As David Warton suggests (see the link to mvabund),metric/randomization techniques were great short cuts, but these shortcuts are not necessary now due to increases in computing power. I think he slightly overstates the mean-variance problem as most people that deal with community abundance data apply some type transformation. Nonetheless, model-based approaches, such as mvabund and the eco-phylogenetic PGLMM have numerous advantages in terms of power and flexibility (see Wang et al 2012 and  Ives and Helmus 2011).
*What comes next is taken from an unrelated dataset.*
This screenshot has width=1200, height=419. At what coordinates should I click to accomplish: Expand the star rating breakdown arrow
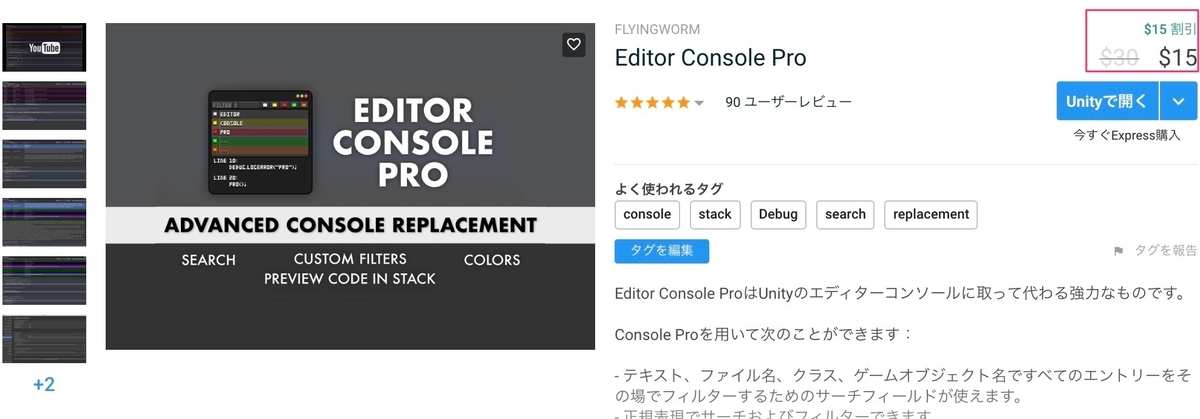(699, 103)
Interestingly, considering the advantages offered, both packages (particularly PGLMM ) aren’t used commonly with 39 citations for PGLMM and just over 100 for mvabund compared to the thousands (I’m guessing) that have used metric/randomization approaches. I wonder when this will change? They require only marginally more effort to use and there are plenty of well written guides to ease the skeptical community ecologist into it (see Will’s below). Maybe, for most people, it takes some convincing to convert away from techniques you learnt during your PhD…

I’m not saying that metric/randomisation methods will become redundant by the way. In fact currently, if you are interested in what landscape/biotic factors shape phylogenetic patterns like I am,  I don’t know of any other set of methods that work better. If I’m missing something – let me know! Also, as Ives and Helmus suggest, metric/randomisation methods will also still be important, at minimum, for exploring complex community data sets prior to conducting PGLMM or other similar methods.

Links:

Mvabund: https://www.youtube.com/watch?v=KnPkH6d89l4

Wang et al, 2012: http://onlinelibrary.wiley.com/doi/10.1111/j.2041-210X.2012.00190.x/full

Ives and Helmus 2011: http://onlinelibrary.wiley.com/doi/10.1111/j.2041-210X.2012.00190.x/full

Will’s PGLMM guide: https://cran.r-project.org/web/packages/pez/vignettes/pez-pglmm-overview.pdf

Useful microbial community ecology resource

Gusta me (GUide to STatistical Analysis in Microbial Ecology) is a website packed full of useful information for commonly employed community ecology (plus other) techniques in a microbial setting. Probably needs updating as lots of new modelling based approaches have been added in the last couple of years. Still broadly useful though as the descriptions of the techniques are spot on.

Here is the link: http://mb3is.megx.net/gustame/home

I have not read the associated paper yet  – but I’m sure it could be useful too.